A1052
Title: Assessing balance of functional covariates via dynamic time warping distances
Authors: Mireya Diaz - Case Western Reserve University (United States) [presenting]
Abstract: The dynamic time warping (DTW) distance is widely used in computational geometry. Despite its widespread use, little is known about its distributional properties and, thus, its utility for statistical inference, particularly in assessing the balance of baseline functional covariates, an open question. A simulation study examined such properties empirically under null and alternative scenarios for four families of functions: linear, quadratic, sinusoidal, and exponential. Alternative scenarios evaluated time transformations.

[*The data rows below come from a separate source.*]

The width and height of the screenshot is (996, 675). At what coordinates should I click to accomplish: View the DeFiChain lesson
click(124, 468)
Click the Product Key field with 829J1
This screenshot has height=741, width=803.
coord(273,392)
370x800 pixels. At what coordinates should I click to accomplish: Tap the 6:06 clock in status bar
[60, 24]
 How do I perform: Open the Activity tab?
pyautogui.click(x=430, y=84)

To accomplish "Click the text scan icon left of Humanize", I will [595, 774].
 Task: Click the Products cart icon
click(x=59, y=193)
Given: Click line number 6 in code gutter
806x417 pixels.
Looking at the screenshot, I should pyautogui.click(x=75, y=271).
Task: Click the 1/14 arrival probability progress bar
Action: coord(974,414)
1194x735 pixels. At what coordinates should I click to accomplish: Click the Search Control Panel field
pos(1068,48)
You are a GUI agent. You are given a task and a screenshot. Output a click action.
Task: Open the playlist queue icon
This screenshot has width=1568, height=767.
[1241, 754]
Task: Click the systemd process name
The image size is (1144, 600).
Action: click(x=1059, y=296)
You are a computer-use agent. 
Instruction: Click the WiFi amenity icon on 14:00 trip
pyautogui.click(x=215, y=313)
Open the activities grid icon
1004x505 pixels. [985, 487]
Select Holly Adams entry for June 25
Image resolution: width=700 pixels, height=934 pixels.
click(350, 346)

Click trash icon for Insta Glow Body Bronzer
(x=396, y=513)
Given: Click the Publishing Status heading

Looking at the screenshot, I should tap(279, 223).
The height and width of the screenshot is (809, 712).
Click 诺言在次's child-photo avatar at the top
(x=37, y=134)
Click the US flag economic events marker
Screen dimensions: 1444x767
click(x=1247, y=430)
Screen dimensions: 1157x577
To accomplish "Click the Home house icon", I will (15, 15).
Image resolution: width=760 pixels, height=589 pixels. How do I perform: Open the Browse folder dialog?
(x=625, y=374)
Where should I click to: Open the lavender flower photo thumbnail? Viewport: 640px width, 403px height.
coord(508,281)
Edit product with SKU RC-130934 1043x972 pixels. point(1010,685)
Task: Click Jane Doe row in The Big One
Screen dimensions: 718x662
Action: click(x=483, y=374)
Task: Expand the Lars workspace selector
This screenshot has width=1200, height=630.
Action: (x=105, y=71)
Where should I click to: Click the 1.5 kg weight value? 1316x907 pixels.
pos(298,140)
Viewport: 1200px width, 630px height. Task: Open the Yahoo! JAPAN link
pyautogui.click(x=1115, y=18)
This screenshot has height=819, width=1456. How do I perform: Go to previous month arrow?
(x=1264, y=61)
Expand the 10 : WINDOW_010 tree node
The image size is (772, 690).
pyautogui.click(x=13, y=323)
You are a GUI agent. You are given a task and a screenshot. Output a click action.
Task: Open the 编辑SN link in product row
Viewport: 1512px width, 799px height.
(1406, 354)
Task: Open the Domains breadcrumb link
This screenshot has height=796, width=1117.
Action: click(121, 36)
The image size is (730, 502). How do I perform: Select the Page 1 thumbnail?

All scenarios were tested under three levels of noise and two series lengths. Three implementations of DTW were assessed: The original DTW, the constrained Sakoe-Chiba, and a linear weighted version. For the three implementations, most alternative scenarios generate a DTW distribution that differs substantially from the null, marking the 0.1 ASMD threshold. That is not the case for the exponential function when the time transformation generates differences still close to the 0.1 threshold; in these cases, the distributions overlap. This is more patent in series with fewer observations. The scenarios revealed too that the three DTWs are susceptible to noise under the null but not under the alternative. Beta-type distributions fit well many of the DTWs distances, as does the Frechet distance, another ordered statistic of the Euclidean distance.